“We’re here with you today to say that the Church in Camden loves you and wants to accompany you in your struggles and your life,” said Bishop Dennis Sullivan as he opened a Mass on Nov. 5 for incarcerated men and women and staff at Salem County Correctional Facility in Mannington Township.
The bishop celebrated Mass on an oak altar built specifically for the occasion by inmates who volunteered for the task. Religious artwork by inmates decorated the walls of the group recreation area basketball court where Mass was held. About 22 men and 16 women of the facility’s 400 incarcerated attended the Mass.
The first Bible reading was from St. Paul to the Philippians. Bishop Sullivan reminded attendees that St. Paul had himself been a prisoner.
“He wrote those words from a prison,” Bishop Sullivan said. “He still has freedom as a son of God to express himself so beautifully. He’s saying, ‘I’m in prison, but I’m still filled with the joy of God, even though prison is a difficult experience.’”
The bishop shook every attendee’s hand as they left and thanked them for their presence. He then took a tour of the facility.

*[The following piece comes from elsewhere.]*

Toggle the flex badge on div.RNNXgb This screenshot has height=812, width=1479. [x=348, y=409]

“I want to send a message of how important it is for the diocese to have a ministry to the imprisoned, and not just to the imprisoned but also to the staff. I don’t think it’s an easy job,” Bishop Sullivan said.
Catholic Charities prison ministry coordinator Sister Mary Lou Lafferty organized the bishop’s visit, working with the facility’s co-chaplain, diaconate candidate Joe Farro.

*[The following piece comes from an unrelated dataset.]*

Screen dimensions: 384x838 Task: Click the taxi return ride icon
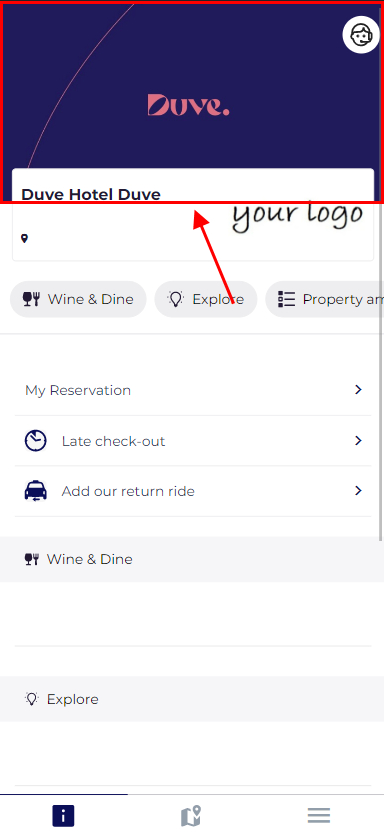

“I think the bishop coming here is a great example of what the pope is calling the new evangelization,” Farro said. “He’s coming to where the people are to meet them and lead them to an encounter with Jesus.”
The jail offers around 30 multi-denominational religious programs a week run by approximately 26 volunteers, including two Catholic fellowship and Bible study groups, one for men and one for women.

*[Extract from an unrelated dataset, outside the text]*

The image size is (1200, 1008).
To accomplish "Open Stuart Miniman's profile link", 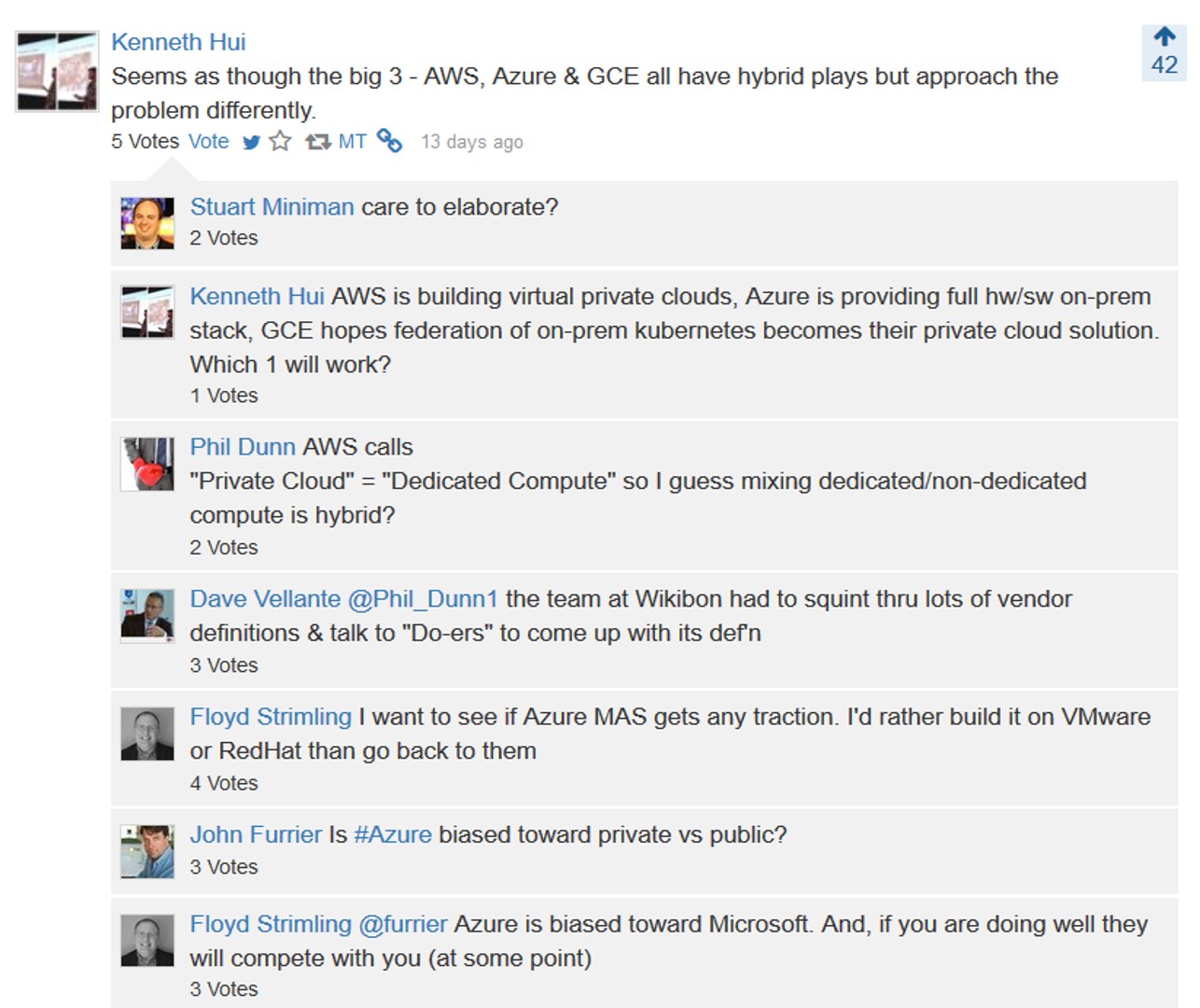I will coord(272,206).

“I believe personally it gives them some hope,” said Warden Ray Skradzinski of the facility’s religious programming. “Being locked up in a correctional facility you can really be in a position of hopelessness and I think they turn toward faith at that time.”
“I’m in hopes that it affects recidivism,” said County Sheriff Charles Miller. “The hope is that those encounters with Jesus make a change in their lives for the better and that they’ll carry that back out on the street when they’re released.”
The Diocese of Camden contains one federal, three state, and five county prisons. The bishop will have visited all nine of them by April of next year and plans to visit each prison annually. Sister Lafferty estimated that about 30 percent of the incarcerated population in the diocese’s six southern New Jersey counties is Catholic.
Bishop Sullivan will visit the federal prison in Fairton in December.
“We consider [the prisons] part of our parish, part of our ministry,” said Father Charles Colozzi, pastor of St. Gabriel the Archangel Parish in Salem County.
He was joined in concelebrating the Mass by other priests from Salem and Gloucester county parishes, the two counties served by the detention facility: Father Robert Ngageno and Father Rene Canales, also of St. Gabriel’s; and Father Dave Grover of St. Clare of Assisi Parish in Swedesboro.
Religious artwork on the walls contained verses from the Bible and religious-inspired quotes. One read “Jesus Christ has set me free,” a quote from St. Paul.
Officer Gloria Warren, group recreation officer for the facility, organized the artwork project.
“It was an honor to get to work on this with them,” Warren said. “There are a lot of good people in here. They’re not just inmates; they’re human beings.”
Catholic Charities prison ministry under the coordination of Sister Lafferty incorporates approximately 80 volunteers throughout the diocese. Her role, created a year ago, is to grow the Catholic presence in the diocese’s prisons.
After a 40-year career in Catholic education, Sister Lafferty says her new work is both challenging and energizing.
“There’s so much in our social doctrines about human dignity and respect for life in our church. That’s what keeps me going. You’re never too old to bring the Gospel message. And sometimes it’s just your presence that’s needed,” Sister Lafferty said.